Scan the entries below for "Overview" and copy each line that holds it.

• Dataset records:
☆ ☆ ☆

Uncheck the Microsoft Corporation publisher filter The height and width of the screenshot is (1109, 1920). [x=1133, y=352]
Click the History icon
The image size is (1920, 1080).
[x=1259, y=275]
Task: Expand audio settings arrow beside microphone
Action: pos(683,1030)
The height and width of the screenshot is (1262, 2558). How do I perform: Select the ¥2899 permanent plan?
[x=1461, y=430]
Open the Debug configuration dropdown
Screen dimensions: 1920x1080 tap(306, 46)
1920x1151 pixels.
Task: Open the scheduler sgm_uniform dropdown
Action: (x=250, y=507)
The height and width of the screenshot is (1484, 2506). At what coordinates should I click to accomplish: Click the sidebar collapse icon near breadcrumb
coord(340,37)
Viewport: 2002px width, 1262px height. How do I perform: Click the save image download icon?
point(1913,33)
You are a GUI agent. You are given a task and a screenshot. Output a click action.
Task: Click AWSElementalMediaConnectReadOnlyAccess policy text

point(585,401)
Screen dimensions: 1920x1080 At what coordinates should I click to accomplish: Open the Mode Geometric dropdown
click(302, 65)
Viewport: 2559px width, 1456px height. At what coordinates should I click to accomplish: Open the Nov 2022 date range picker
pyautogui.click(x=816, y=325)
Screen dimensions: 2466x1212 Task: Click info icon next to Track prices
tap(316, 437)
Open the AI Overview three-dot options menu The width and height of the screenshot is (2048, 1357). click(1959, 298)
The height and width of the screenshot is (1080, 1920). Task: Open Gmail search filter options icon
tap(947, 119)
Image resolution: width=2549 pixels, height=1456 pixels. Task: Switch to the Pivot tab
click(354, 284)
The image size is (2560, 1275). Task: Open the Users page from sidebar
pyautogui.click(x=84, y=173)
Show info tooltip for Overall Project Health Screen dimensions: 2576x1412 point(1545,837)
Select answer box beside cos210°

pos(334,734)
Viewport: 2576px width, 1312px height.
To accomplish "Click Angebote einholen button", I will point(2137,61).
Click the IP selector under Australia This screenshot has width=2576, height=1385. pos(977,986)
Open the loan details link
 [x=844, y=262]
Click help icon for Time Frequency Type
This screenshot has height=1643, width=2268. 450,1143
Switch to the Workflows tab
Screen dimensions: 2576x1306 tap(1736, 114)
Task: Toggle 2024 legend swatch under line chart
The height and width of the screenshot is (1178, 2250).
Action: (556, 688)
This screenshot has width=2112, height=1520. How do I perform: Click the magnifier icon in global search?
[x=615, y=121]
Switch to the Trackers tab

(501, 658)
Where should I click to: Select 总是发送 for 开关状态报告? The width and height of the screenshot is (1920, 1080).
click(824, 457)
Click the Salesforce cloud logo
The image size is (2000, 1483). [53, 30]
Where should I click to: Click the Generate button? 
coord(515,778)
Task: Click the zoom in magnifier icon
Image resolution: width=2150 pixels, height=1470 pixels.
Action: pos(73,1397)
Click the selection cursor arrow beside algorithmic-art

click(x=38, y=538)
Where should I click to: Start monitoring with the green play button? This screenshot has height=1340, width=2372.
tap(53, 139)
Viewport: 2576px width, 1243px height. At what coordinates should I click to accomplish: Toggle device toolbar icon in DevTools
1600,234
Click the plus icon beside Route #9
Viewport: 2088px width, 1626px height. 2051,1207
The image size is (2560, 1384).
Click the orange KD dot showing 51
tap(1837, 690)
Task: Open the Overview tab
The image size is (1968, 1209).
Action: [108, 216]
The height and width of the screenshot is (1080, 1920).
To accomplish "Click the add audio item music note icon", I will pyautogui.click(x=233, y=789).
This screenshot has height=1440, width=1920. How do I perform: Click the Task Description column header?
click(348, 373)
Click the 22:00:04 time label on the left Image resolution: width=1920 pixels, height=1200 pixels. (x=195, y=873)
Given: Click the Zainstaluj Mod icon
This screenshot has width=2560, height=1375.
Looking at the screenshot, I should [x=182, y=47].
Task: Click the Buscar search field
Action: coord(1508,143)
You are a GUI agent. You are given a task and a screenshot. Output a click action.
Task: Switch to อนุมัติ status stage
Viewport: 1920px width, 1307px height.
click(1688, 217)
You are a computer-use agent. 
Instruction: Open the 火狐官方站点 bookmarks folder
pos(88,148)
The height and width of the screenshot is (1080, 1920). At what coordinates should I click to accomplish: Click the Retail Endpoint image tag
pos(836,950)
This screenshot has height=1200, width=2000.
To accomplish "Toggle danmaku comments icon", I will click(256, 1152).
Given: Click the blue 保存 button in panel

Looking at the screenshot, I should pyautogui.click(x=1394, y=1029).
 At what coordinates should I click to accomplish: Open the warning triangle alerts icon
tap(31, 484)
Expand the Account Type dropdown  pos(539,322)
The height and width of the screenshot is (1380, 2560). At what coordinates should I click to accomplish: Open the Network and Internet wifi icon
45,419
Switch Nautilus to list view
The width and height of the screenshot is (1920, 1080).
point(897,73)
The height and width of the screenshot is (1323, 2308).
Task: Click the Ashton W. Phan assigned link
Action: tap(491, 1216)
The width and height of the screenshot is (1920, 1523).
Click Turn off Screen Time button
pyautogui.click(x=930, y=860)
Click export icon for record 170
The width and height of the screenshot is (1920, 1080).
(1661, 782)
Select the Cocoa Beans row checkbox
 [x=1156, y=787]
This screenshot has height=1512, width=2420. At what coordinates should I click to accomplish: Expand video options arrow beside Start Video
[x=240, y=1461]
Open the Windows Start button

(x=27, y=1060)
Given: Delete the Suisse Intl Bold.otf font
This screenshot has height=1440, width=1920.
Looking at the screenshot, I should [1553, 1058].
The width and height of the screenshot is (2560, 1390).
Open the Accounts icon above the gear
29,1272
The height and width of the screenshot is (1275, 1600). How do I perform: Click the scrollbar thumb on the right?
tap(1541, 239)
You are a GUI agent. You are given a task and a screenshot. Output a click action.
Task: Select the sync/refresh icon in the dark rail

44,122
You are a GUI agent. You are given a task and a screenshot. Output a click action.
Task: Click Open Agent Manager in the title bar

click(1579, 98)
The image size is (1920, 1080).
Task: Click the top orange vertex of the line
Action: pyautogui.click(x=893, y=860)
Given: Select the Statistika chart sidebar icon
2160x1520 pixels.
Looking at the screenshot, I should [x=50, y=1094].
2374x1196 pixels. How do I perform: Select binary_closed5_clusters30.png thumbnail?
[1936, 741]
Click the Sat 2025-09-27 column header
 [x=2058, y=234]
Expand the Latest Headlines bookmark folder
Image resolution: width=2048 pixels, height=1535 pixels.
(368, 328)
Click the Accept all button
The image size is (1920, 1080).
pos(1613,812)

☆ ☆ ☆

• Response to the exercise:
Open the AI Overview three-dot options menu The width and height of the screenshot is (2048, 1357). click(1959, 298)
Task: Open the Overview tab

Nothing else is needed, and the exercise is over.